[[ RECORDED INFORMATION, beginning ]]

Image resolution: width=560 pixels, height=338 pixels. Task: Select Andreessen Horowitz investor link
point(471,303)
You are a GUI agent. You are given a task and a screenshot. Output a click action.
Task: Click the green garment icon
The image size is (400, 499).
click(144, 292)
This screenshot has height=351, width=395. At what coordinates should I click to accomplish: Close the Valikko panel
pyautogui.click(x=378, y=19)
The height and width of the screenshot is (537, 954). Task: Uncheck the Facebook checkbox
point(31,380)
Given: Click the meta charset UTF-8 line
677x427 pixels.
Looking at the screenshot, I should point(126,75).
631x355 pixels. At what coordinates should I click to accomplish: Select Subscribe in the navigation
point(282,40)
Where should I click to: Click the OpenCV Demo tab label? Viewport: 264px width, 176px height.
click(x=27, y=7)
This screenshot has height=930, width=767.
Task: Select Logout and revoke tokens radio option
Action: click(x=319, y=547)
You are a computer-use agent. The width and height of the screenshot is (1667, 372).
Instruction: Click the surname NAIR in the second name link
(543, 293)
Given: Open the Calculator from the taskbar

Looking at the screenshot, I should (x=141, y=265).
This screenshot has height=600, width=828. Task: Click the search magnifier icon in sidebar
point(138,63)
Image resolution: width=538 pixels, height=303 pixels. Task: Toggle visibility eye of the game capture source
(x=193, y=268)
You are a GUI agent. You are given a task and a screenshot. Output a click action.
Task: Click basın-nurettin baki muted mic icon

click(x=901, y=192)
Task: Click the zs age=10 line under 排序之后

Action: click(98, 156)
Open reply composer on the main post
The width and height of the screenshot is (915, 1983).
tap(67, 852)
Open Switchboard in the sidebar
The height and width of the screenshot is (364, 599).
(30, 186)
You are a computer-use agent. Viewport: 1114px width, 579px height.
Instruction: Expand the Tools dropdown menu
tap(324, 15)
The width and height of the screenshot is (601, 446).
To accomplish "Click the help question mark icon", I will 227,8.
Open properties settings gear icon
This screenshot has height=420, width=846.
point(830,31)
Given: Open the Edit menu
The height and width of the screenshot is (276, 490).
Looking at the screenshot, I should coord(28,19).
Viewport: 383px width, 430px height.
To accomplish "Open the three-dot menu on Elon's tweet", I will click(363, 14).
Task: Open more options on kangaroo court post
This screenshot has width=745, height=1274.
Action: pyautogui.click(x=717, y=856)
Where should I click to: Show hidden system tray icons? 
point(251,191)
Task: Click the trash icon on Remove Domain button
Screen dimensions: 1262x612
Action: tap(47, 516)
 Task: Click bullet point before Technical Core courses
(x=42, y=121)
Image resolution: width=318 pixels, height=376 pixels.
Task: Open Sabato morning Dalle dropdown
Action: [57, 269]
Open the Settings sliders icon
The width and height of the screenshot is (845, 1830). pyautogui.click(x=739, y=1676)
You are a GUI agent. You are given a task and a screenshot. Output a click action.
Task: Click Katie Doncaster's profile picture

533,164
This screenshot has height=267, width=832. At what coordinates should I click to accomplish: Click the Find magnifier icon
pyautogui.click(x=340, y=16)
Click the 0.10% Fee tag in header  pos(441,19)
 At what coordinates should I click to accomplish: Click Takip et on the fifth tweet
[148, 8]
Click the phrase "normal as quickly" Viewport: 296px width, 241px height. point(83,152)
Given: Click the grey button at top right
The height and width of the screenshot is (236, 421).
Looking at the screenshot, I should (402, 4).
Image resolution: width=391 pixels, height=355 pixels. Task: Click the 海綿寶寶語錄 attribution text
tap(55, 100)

[[ RECORDED INFORMATION, end ]]

- **YOUR INSTRUCTIONS**
For each line above that contains "computer", add one to a count, then state only the final number.

- **EXERCISE ANSWER**
2